*** Opening of Source material ***

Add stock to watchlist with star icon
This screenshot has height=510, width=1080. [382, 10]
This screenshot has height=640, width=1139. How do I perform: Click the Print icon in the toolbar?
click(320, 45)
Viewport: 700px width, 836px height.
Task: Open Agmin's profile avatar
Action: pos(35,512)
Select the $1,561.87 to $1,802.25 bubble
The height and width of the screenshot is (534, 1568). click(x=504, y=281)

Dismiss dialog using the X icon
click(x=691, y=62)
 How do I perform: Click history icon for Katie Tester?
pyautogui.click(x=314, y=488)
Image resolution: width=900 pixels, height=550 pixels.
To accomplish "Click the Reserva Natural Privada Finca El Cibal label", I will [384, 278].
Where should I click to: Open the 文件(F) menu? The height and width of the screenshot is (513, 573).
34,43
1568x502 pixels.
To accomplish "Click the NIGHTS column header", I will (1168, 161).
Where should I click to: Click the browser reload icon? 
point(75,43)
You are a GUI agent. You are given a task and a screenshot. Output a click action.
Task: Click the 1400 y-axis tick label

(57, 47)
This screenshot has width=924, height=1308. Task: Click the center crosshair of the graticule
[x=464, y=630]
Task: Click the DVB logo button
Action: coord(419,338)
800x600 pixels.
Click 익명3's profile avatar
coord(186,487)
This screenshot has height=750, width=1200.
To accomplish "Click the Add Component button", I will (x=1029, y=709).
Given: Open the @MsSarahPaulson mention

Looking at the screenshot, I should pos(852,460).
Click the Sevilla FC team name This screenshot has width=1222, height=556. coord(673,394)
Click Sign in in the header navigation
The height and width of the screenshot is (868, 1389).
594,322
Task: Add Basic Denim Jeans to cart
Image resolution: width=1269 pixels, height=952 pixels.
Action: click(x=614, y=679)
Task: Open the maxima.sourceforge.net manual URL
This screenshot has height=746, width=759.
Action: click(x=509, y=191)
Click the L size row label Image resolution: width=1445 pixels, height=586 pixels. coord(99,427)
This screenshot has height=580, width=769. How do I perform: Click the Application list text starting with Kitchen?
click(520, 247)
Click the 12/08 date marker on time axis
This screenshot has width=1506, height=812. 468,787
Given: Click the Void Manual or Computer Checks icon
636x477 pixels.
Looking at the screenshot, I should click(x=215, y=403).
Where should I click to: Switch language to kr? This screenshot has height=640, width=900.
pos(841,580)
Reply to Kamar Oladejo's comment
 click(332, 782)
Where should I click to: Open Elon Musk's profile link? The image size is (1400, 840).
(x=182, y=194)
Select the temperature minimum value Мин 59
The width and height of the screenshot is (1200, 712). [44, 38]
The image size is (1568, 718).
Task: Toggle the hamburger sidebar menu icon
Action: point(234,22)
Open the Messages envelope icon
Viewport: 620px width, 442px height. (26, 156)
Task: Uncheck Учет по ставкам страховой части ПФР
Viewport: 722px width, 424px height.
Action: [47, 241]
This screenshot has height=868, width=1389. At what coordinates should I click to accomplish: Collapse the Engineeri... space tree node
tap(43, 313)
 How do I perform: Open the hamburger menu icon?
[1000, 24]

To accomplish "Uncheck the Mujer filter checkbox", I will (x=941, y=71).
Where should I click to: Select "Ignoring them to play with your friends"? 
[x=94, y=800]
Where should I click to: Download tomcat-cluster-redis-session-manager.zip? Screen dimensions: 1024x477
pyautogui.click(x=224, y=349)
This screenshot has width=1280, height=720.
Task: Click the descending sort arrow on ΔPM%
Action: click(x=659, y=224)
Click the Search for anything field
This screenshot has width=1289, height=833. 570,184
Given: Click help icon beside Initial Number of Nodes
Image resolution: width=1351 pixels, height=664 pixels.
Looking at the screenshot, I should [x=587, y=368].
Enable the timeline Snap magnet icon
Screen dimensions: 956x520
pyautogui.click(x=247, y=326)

*** Close of Source material ***

Exercise details | After locating the line with "Reply to Kamar Oladejo's comment", output that line and every later one exactly, through the end of the entries above.

Reply |
Reply to Kamar Oladejo's comment
 click(332, 782)
Where should I click to: Open Elon Musk's profile link? The image size is (1400, 840).
(x=182, y=194)
Select the temperature minimum value Мин 59
The width and height of the screenshot is (1200, 712). [44, 38]
The image size is (1568, 718).
Task: Toggle the hamburger sidebar menu icon
Action: point(234,22)
Open the Messages envelope icon
Viewport: 620px width, 442px height. (26, 156)
Task: Uncheck Учет по ставкам страховой части ПФР
Viewport: 722px width, 424px height.
Action: [47, 241]
This screenshot has height=868, width=1389. At what coordinates should I click to accomplish: Collapse the Engineeri... space tree node
tap(43, 313)
 How do I perform: Open the hamburger menu icon?
[1000, 24]

To accomplish "Uncheck the Mujer filter checkbox", I will (x=941, y=71).
Where should I click to: Select "Ignoring them to play with your friends"? 
[x=94, y=800]
Where should I click to: Download tomcat-cluster-redis-session-manager.zip? Screen dimensions: 1024x477
pyautogui.click(x=224, y=349)
This screenshot has width=1280, height=720.
Task: Click the descending sort arrow on ΔPM%
Action: click(x=659, y=224)
Click the Search for anything field
This screenshot has width=1289, height=833. 570,184
Given: Click help icon beside Initial Number of Nodes
Image resolution: width=1351 pixels, height=664 pixels.
Looking at the screenshot, I should [x=587, y=368].
Enable the timeline Snap magnet icon
Screen dimensions: 956x520
pyautogui.click(x=247, y=326)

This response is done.